⟨

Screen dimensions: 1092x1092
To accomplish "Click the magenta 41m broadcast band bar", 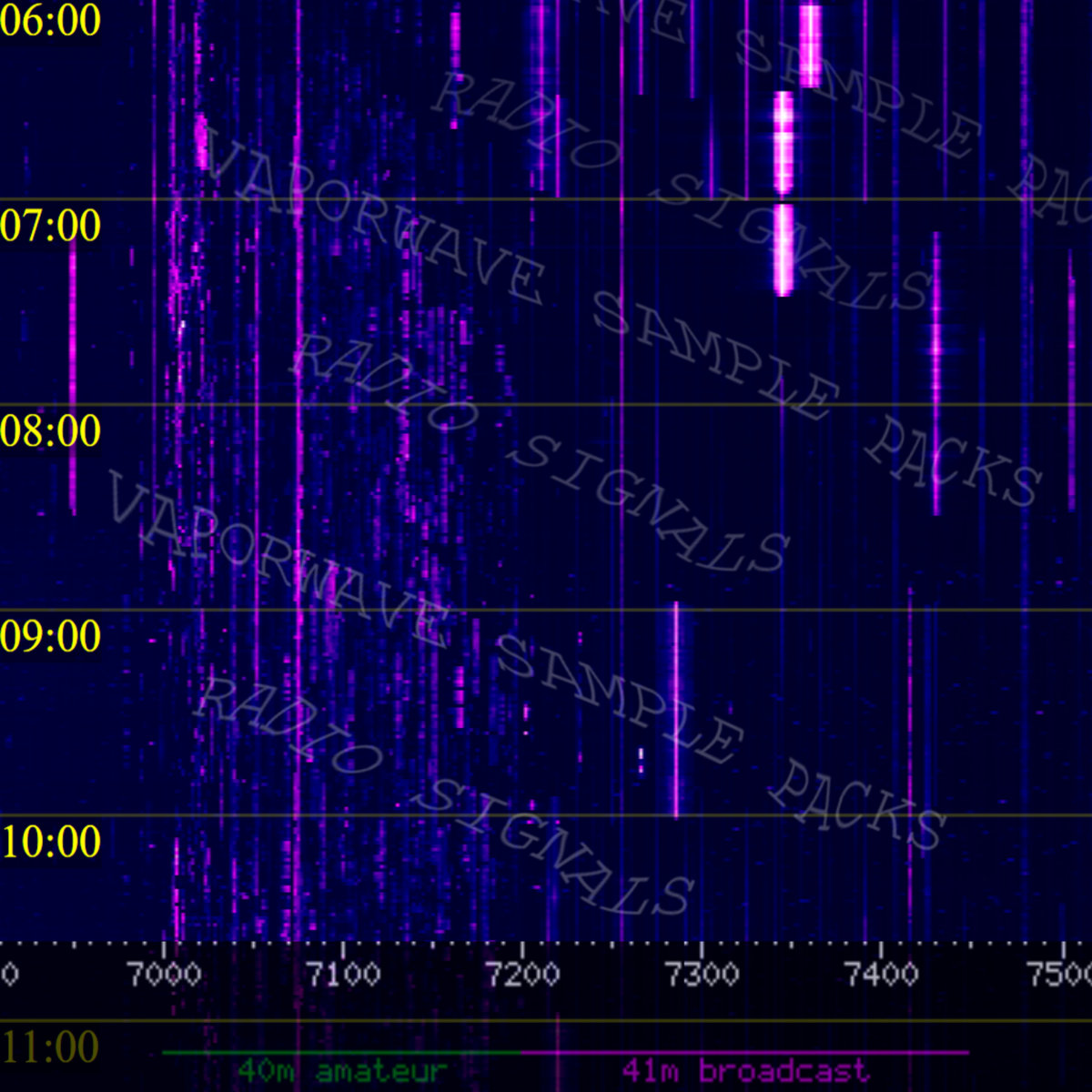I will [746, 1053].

⟩
⟨

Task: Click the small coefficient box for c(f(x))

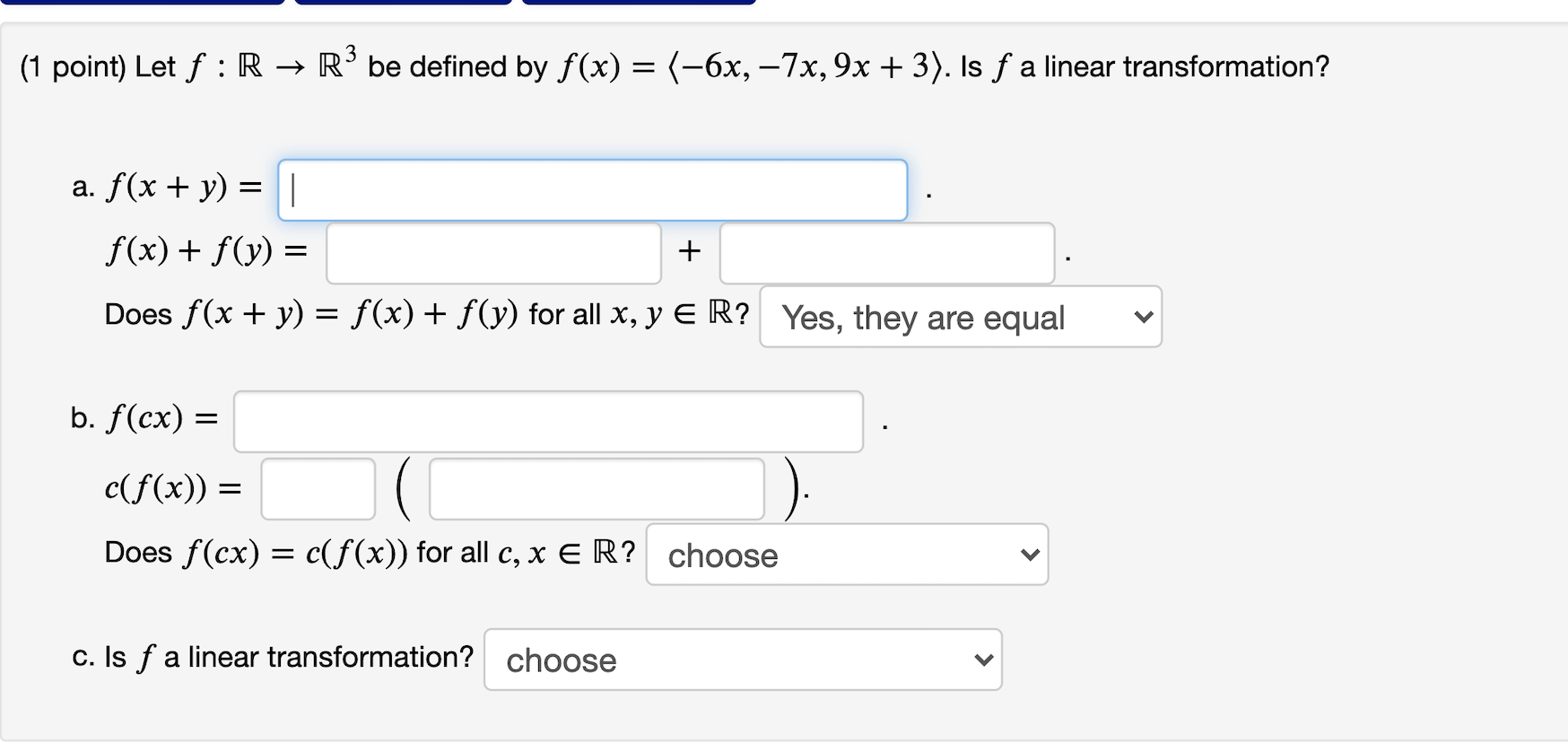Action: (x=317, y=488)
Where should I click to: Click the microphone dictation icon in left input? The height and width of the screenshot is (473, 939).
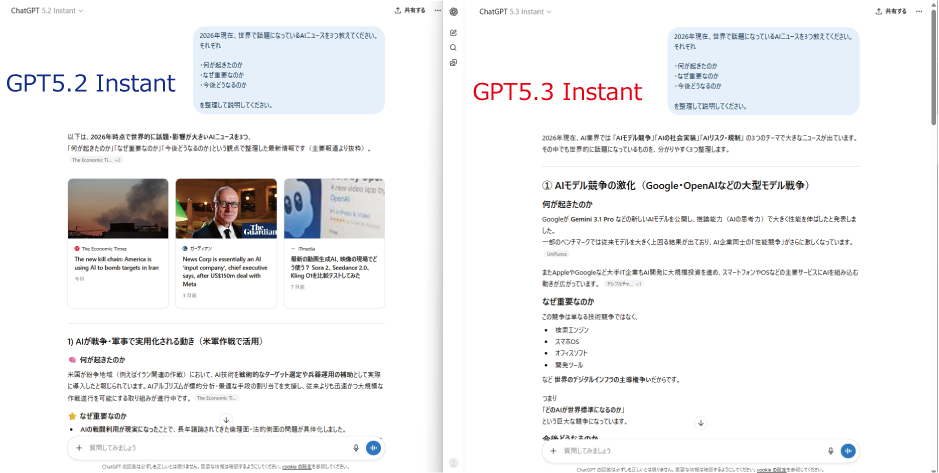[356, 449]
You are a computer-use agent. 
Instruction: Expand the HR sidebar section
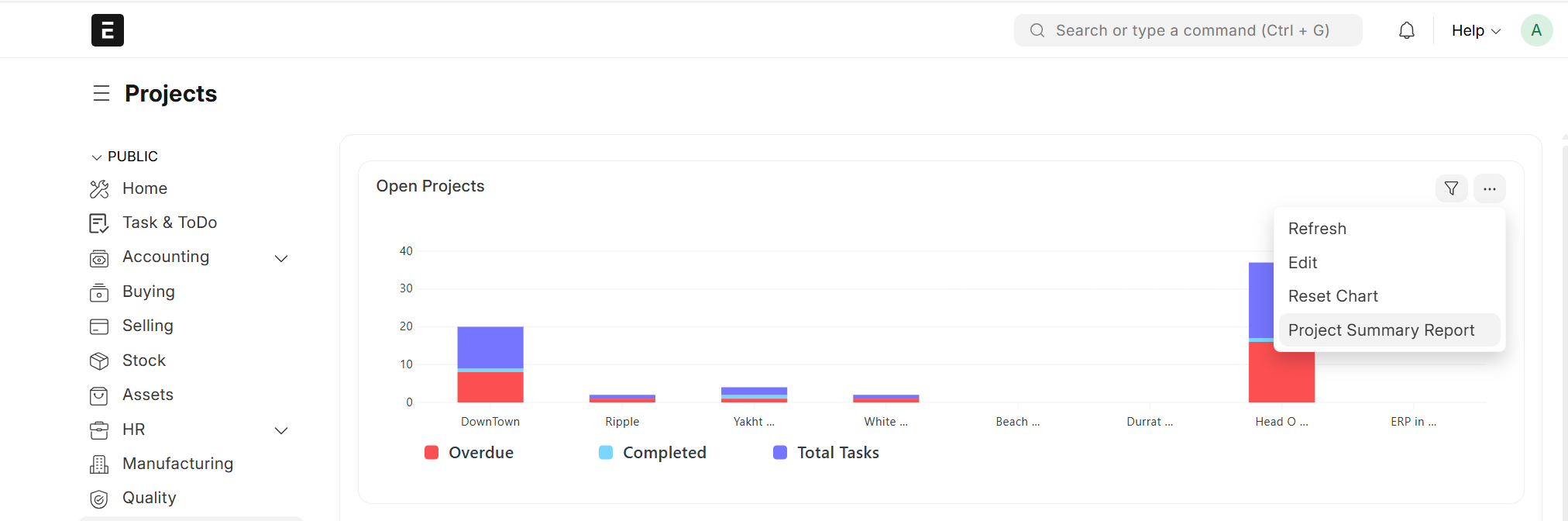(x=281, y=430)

⟩
⟨

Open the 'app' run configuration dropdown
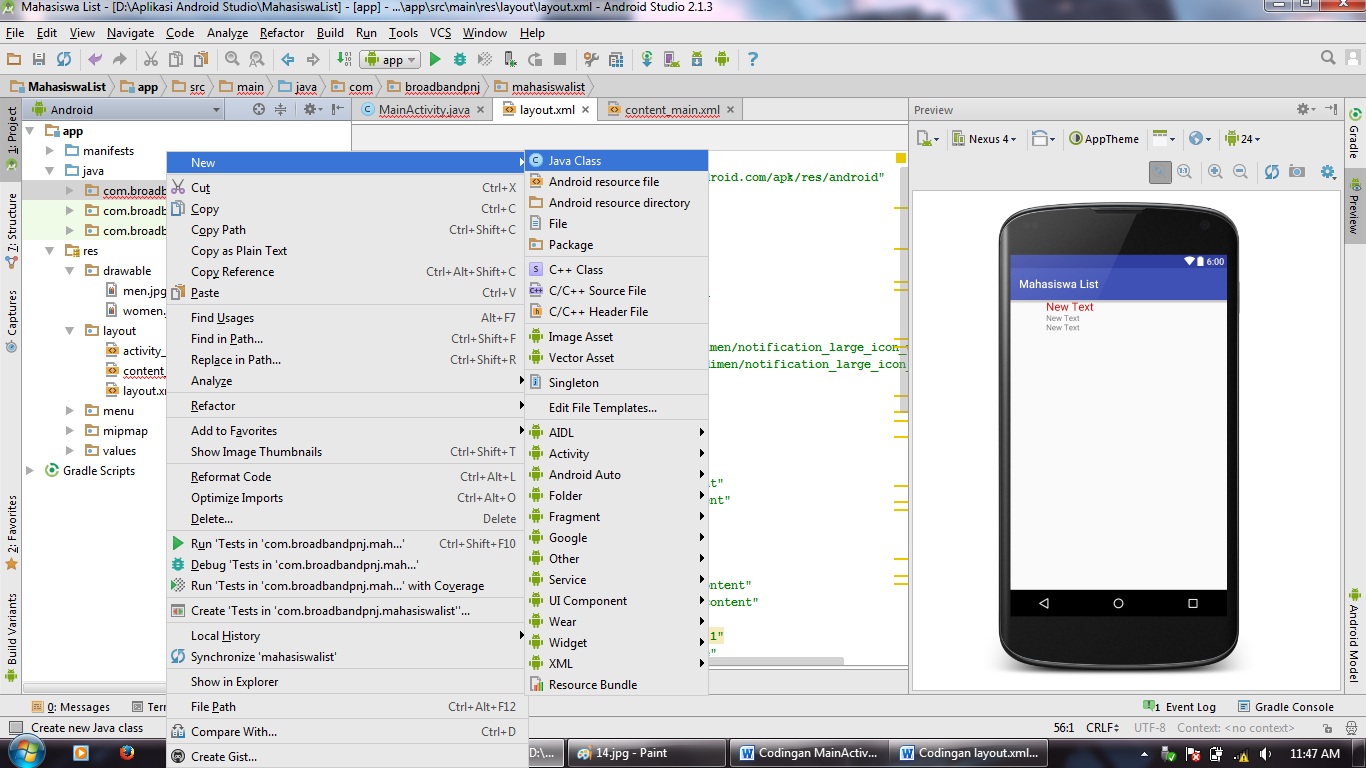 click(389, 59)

⟩

**AIM OF THE TASK**
Look above for the line with "Task: Click the" and the line with "You are a computer-use agent.", then copy exactly the lines from the first through the second, both kept, with no pictures.

**REPLY**
Task: Click the small coefficient box for c(f(x))

Action: (x=317, y=488)
Where should I click to: Click the microphone dictation icon in left input? The height and width of the screenshot is (473, 939).
[356, 449]
You are a computer-use agent. 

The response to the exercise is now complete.